Guilty confession: I haven't sent an email to my list in over a year.  ???

Why? Well, in short:

- Fear
- Analysis Paralysis
- Indecision
- Loathing (Not for my subscribers, for writing)

We will get into the details in a bit and how I am getting myself out of this rut. But why have I decided to do something about it now?

Well, in part because I was inspired by Tim Urban over at Wait But Why. If you're not familiar with Wait But Why - it's just the best blog on the planet. But here's the thing... Tim didn't write a single thing to his subscribers for OVER 3 YEARS!

I'll let Tim explain why and what happened, but for my purposes... if Tim can rally after 3 years, I feel pretty confident that I can rally after one!

The other reason why I am starting up again after a long silence is because I genuinely believe in serving, I just haven't felt capable of it... but that's changed.

Here's what we're going to get into in this post and follow up posts... 

- Analysis Paralysis... what it is, how I got over it, how you can too
- What you should do if you hate doing something (even if you know you should be doing it)

▸ The task
Summarize the post above about returning to an email list in two sentences.

▸ Data provided

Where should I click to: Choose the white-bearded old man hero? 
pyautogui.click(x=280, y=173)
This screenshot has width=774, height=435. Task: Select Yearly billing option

▸ Output for this task
The author admits to not having emailed subscribers in over a year because of fear, analysis paralysis, indecision, and loathing for writing. The author is starting again after being inspired by Tim Urban of Wait But Why, who went over three years without writing to his subscribers, and because of a genuine belief in serving that the author now feels capable of acting on.